Our world is starting to look a lot like the one depicted in Mike Judge’s 2006 satire Idiocracy. AI chatbots are making people less curious. Social media has hollowed out two generations’ ability to react thoughtfully to bot-generated clickbait. We are, collectively, not in great shape.
Here are my top five issues with the world today — and what I think we can each do about them.
1. Climate Change
The oil lobby has spent hundreds of millions of dollars manipulating media and infiltrating education systems worldwide to teach children that climate change isn’t real. Despite that, the effects of a rapidly changing climate are now blatantly obvious to anyone paying attention.
I often feel very low thinking about it — the plastics polluting every corner of the planet, the wars driven by fossil-fuel greed, the cultural shrug.

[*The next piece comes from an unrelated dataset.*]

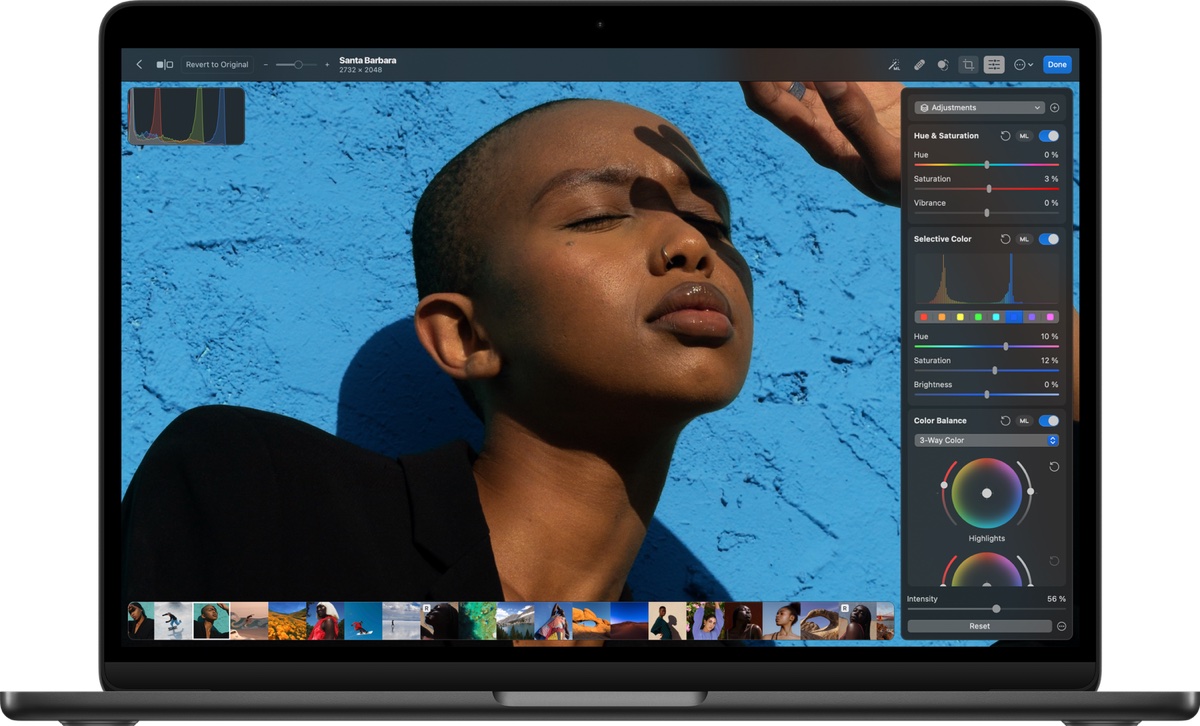1200x726 pixels.
Task: Click Revert to Original
Action: click(217, 65)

But there’s room for hope.
We can vote with our feet — by refusing to buy products that are bad for us or wastefully packaged. We can vote with our voice — by telling our political representatives to enforce the laws that already exist and to curb subsidies for oil, gas and coal. And we can vote with our hands — by marking the ballot next to candidates who champion local resilience over cheap soundbites.
2. AI
AI is being forced down our throats and wildly overhyped — billed as the thing that makes the Industrial Revolution look like it needs to go back to school and try harder. It’s hyperbole powered by greed.
The downside is real: people are losing vital skills, or never developing the critical thinking to make good decisions in the first place. We are raising a generation that cannot exercise judgement because Claude told them what to do instead of working it out for themselves.
There is hope, though, and it sits with us:
- As employers, we can be more mindful about how we leverage machine learning, large language models and chatbots — instead of rushing in and cutting junior roles to chase short-term margins.
- As teachers, we can educate the next generation on what AI actually is, what it can and can’t do, and how to use it without losing the skills they came to school to develop.
- As parents, we can challenge our kids’ behaviour, set positive examples, and support them in failing safely so they can develop their own judgement.
3. Social Media
Quick. Hit that like button. Share this post with your friends. Look at that ad for something cheap, built in a sweatshop, and guaranteed to break the moment you open the box.
You have got to love what social media has done to two generations and counting. Designed to be as addictive as possible, devoid of ethical governance, and generally a cesspit of despair.
It’s for the ads, you see. If you’re not outraged and depressed, you’re using it wrong.
There are ways out of this — and no, banning social media for kids isn’t one of them. Hear me out.
Social media companies must be held to account and forced to stop being manipulative, exploitative and addictive. We have governments. We’ve agreed to live in a lawful society. Letting billion-dollar mega-corporations operate as if those rules don’t apply to them is disgraceful.
If this were tobacco, it would be banned. Or at the very least, every login screen would carry a health warning.
Telling social media companies to “do better” is like telling a banker to stop counting money. We need to attack the root cause, not tap the symptoms with kneejerk reactions designed to win headlines.
4. Copyright
I was in two minds about whether this belongs with the AI section, but it deserves its own point. Copyright law used to protect artists and stop corporations from using their work without credit or payment. Then corporations turned the same laws back on the artists, and on the public.
Now we have mega-corporations like OpenAI and Meta openly admitting they trained their large language models on pretty much anything they could get their hands on. Meta literally had staff pirating content for the training set. Whether it’s code on GitHub, the writings of your favourite author, or your kids’ art project — it’s all been ingested to train an LLM that’s then sold back to us.
I hope we can remember that the laws still apply, and not just shrug and move on. If we let the people running these corporations get away with it, we set a dangerous precedent for everyone else. Laws have to be upheld to mean anything. Tell your political representative.
Otherwise it’s a free-for-all, and the future starts to look as bleak as some of the AI-generated art that already represents it.
5. Happiness
Finally, we need to talk about what it means to be happy in a world that is starting to resemble a dystopia.
While most countries fixate on GDP — Gross Domestic Product — money and endless growth on a planet with finite resources, Bhutan set itself a different goal:
Make people happier.
Instead of measuring success in financial growth and tonnes of exports, Bhutan measures the happiness and wellbeing of its citizens. Instead of burning down forests to make space for cattle farming or other destructive agriculture, they plant trees and champion stewardship of the natural world. Bhutan is, in fact, the only carbon-negative country on the planet — it absorbs more CO₂ than it emits.
Gross National Happiness (GNH), introduced by Bhutan’s Fourth King in the 1970s, is a holistic development philosophy that prioritises wellbeing, cultural preservation, environmental conservation and good governance.
Let’s give that a try.
The Bottom Line
The world isn’t broken because we lack the tools to fix it. It’s broken because we’ve handed too much of our agency to systems and corporations that profit from us not pushing back.
None of these issues gets fixed by a hot take, a viral post, or waiting for someone else to do something. They get nudged in the right direction by ordinary people, choosing differently, again and again.
We can do this. It just requires us not to give up.